The system was originally built for Medicaid, but a modified version called CDPS-Medicare was later developed for use in adjusting capitated Medicare payments to health plans as well.
How CDPS Differs From HCC Models
If you’ve encountered risk adjustment in Medicare Advantage, you’re probably familiar with the Hierarchical Condition Category (HCC) model. Both CDPS and HCC use diagnosis codes to predict costs and apply hierarchies within disease groups, but they were built for different populations. HCC was designed around the Medicare population, which skews older and has different cost patterns. CDPS was calibrated specifically for the Medicaid population, which includes younger adults, children, pregnant women, and people with disabilities. The disease categories, the severity tiers within them, and the dollar weights all reflect Medicaid spending patterns rather than Medicare ones.

§ **Entries provided**
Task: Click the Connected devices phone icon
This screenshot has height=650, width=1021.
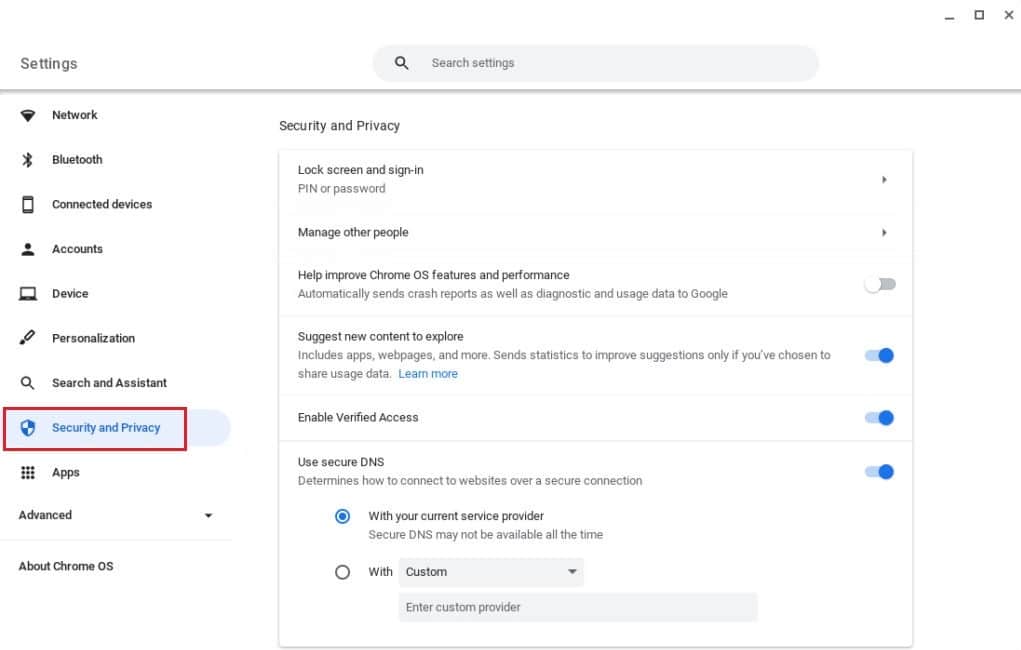Action: coord(28,204)
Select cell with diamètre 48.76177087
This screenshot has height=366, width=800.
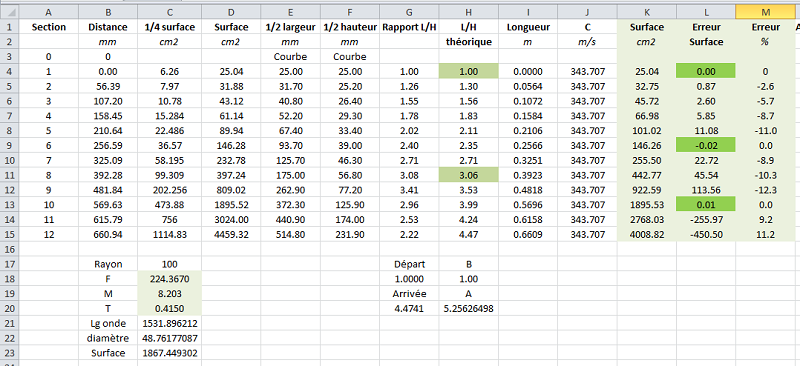tap(169, 338)
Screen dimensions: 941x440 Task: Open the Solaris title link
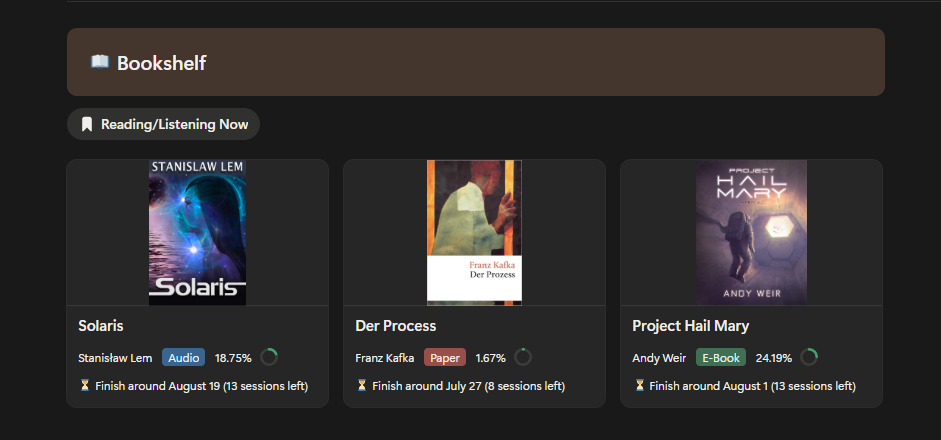pyautogui.click(x=101, y=326)
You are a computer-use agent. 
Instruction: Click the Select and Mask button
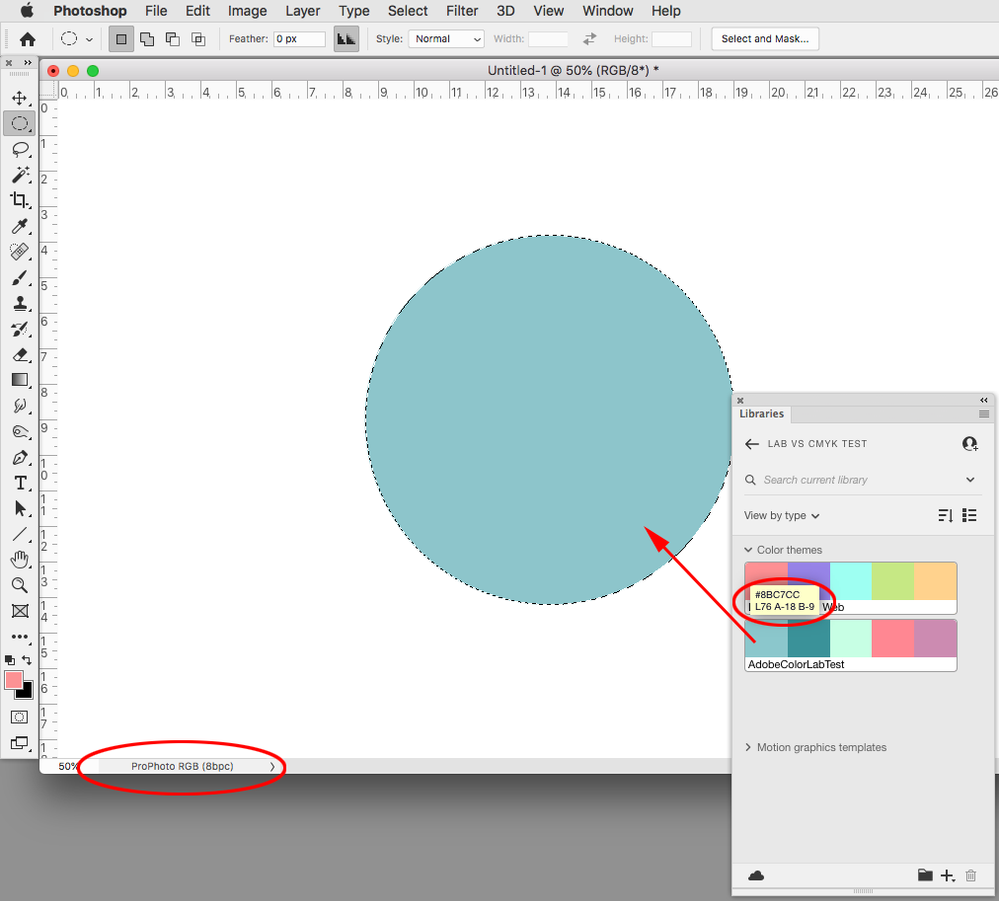click(765, 38)
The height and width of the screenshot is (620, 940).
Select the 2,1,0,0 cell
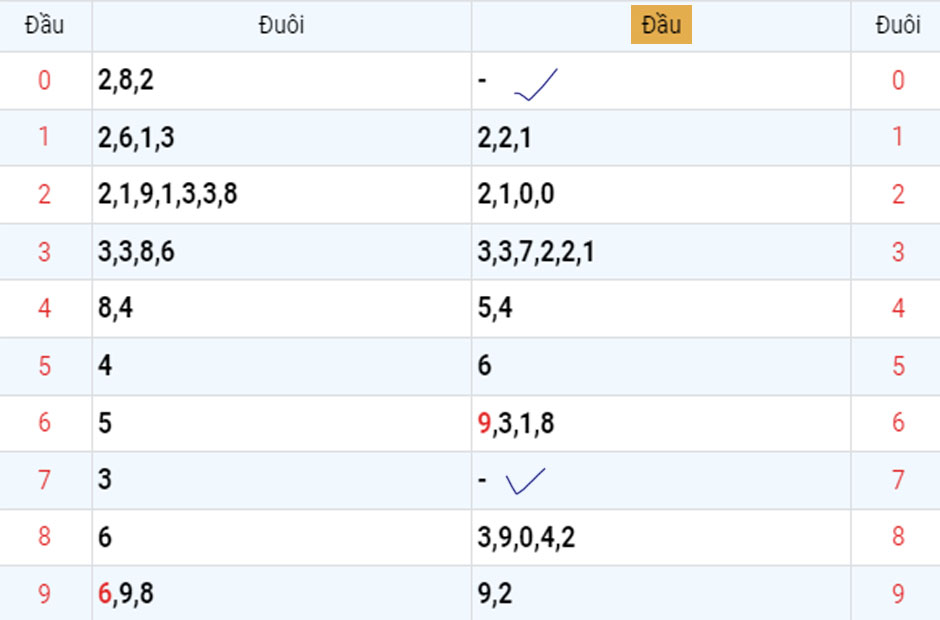515,195
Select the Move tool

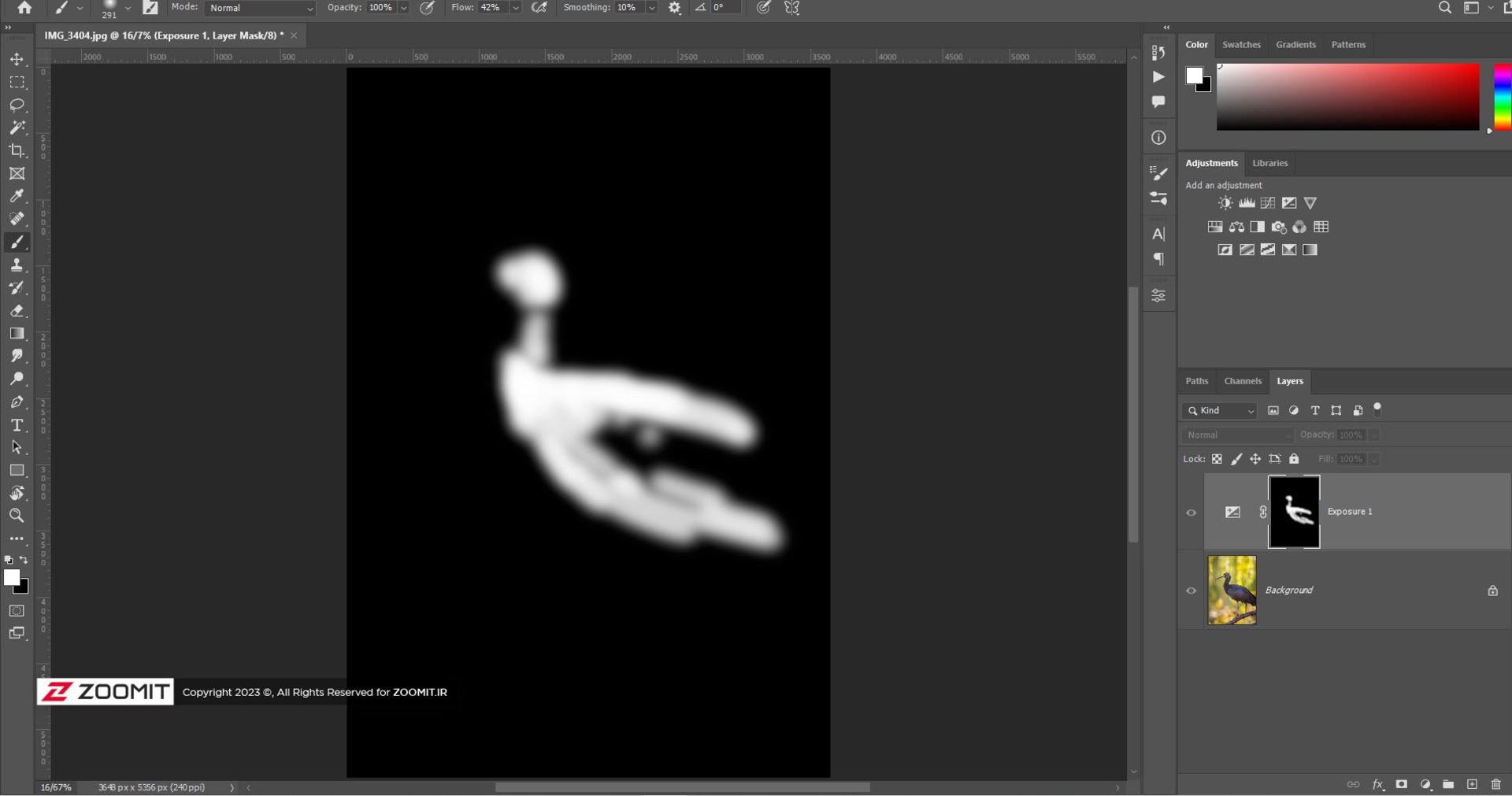point(17,60)
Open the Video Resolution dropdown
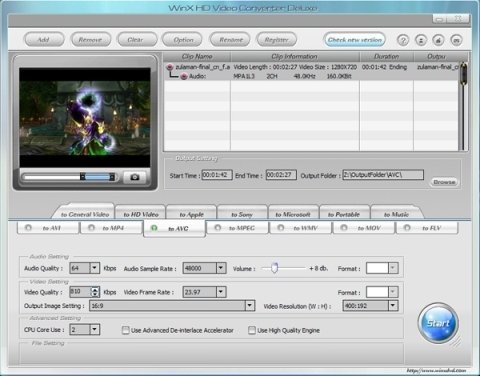The width and height of the screenshot is (480, 376). tap(393, 305)
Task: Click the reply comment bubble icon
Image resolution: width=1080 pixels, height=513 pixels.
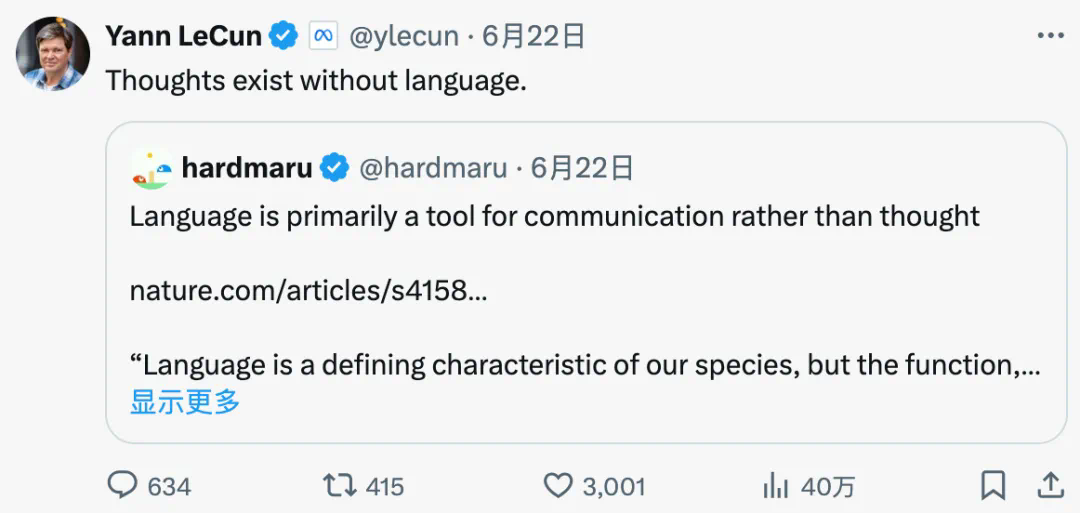Action: pyautogui.click(x=122, y=486)
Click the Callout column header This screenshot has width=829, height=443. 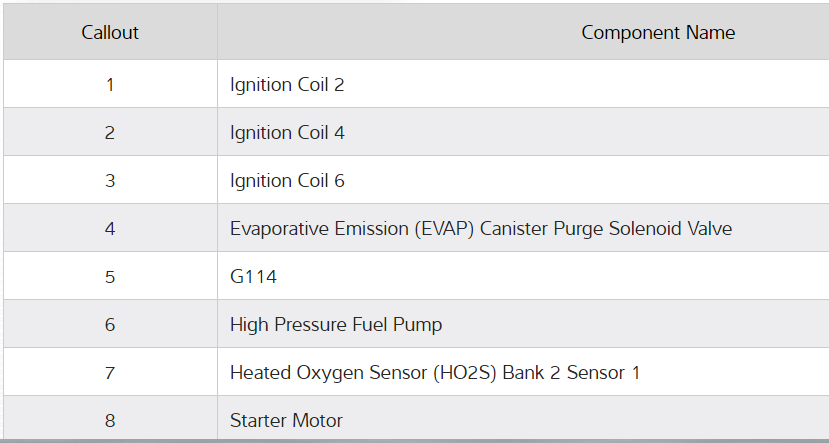click(x=110, y=33)

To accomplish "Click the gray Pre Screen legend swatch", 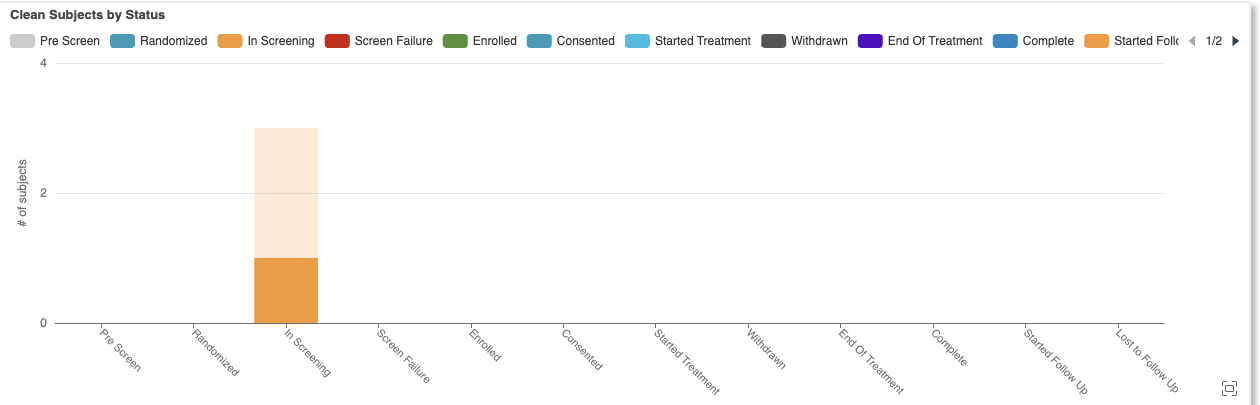I will tap(22, 41).
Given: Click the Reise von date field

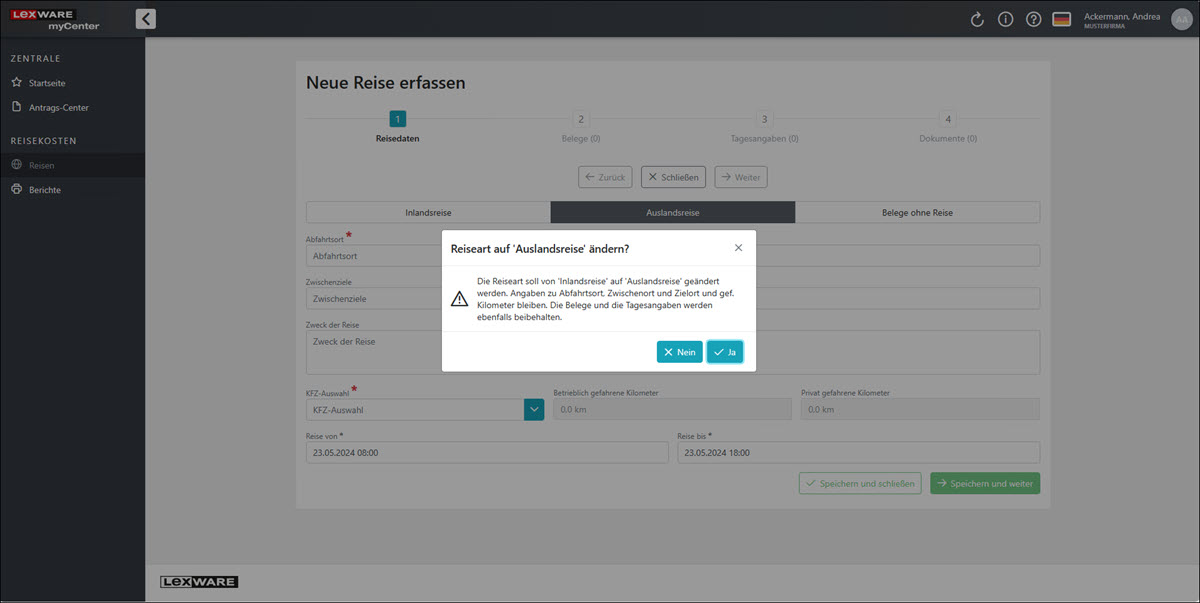Looking at the screenshot, I should click(486, 453).
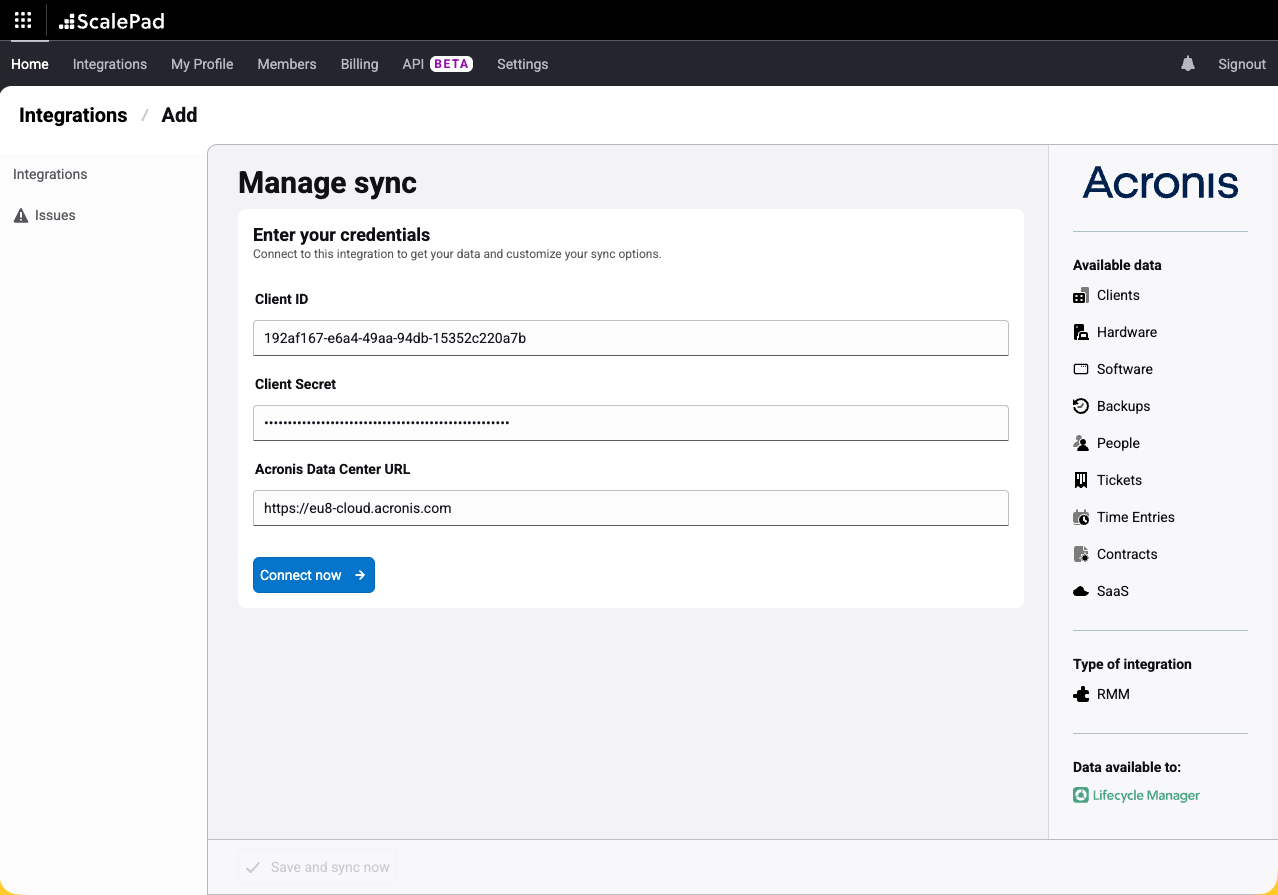Switch to the Billing tab
Viewport: 1278px width, 895px height.
359,63
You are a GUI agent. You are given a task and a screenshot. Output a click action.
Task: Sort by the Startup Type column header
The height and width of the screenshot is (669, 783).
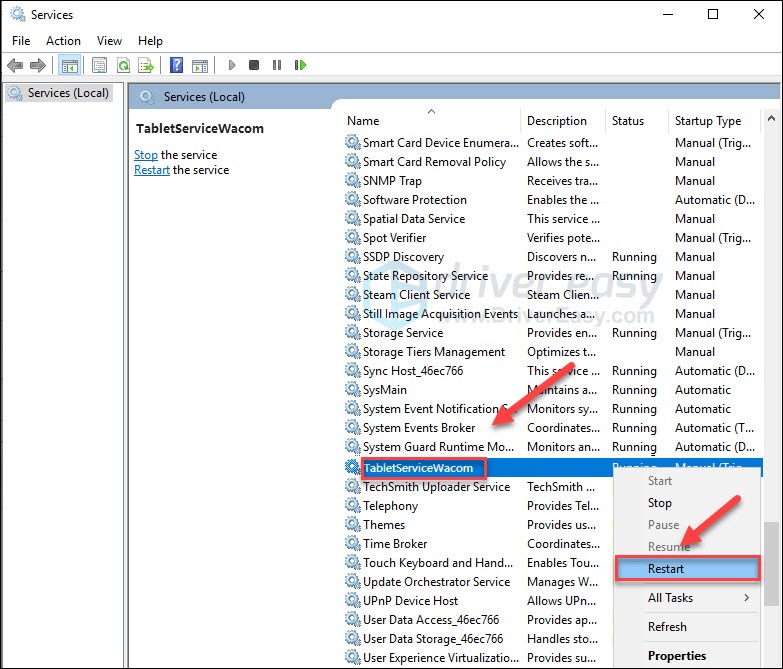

§ **Work instruction 1**
Repeat, word for word, the stretch of the CDPS passage that opens with the words "How CDPS Differs" and closes with "than Medicare ones.".
§ **Work instruction 2**
Continue the CDPS passage from the end of its last sentence.

§ **Task response 1**
How CDPS Differs From HCC Models
If you’ve encountered risk adjustment in Medicare Advantage, you’re probably familiar with the Hierarchical Condition Category (HCC) model. Both CDPS and HCC use diagnosis codes to predict costs and apply hierarchies within disease groups, but they were built for different populations. HCC was designed around the Medicare population, which skews older and has different cost patterns. CDPS was calibrated specifically for the Medicaid population, which includes younger adults, children, pregnant women, and people with disabilities. The disease categories, the severity tiers within them, and the dollar weights all reflect Medicaid spending patterns rather than Medicare ones.

§ **Task response 2**
CDPS also has a tighter structure by design. Its hierarchy system and the practice of collapsing fine-grained diagnosis groups into broader categories are explicitly intended to reduce “upcoding,” where providers or plans submit diagnosis codes in ways that inflate risk scores and payments.
How the Model Stays Current
CDPS is maintained by researchers at UC San Diego and undergoes periodic revisions. The most recent major update, version 7.2, was released in 2024 after a clinical review process in which medical experts evaluated every diagnosis assignment across all 19 major categories. Experts flagged diagnoses they felt were missing, misplaced, or incorrectly weighted, and the research team ran new statistical analyses to incorporate those recommendations.
The 2024 revision added four new subcategories and reassigned a significant number of diagnosis codes. Out of roughly 21,200 diagnoses in the model, about 92% stayed in the same category, but notable shifts occurred in cancer (503 codes reassigned), cerebrovascular disease (240), eye conditions (225), and central nervous system disorders (207). Hundreds of new diagnoses were also added, particularly in cardiovascular, genital, and pregnancy-related categories. These updates keep the model aligned with current medical coding practices and evolving treatment patterns.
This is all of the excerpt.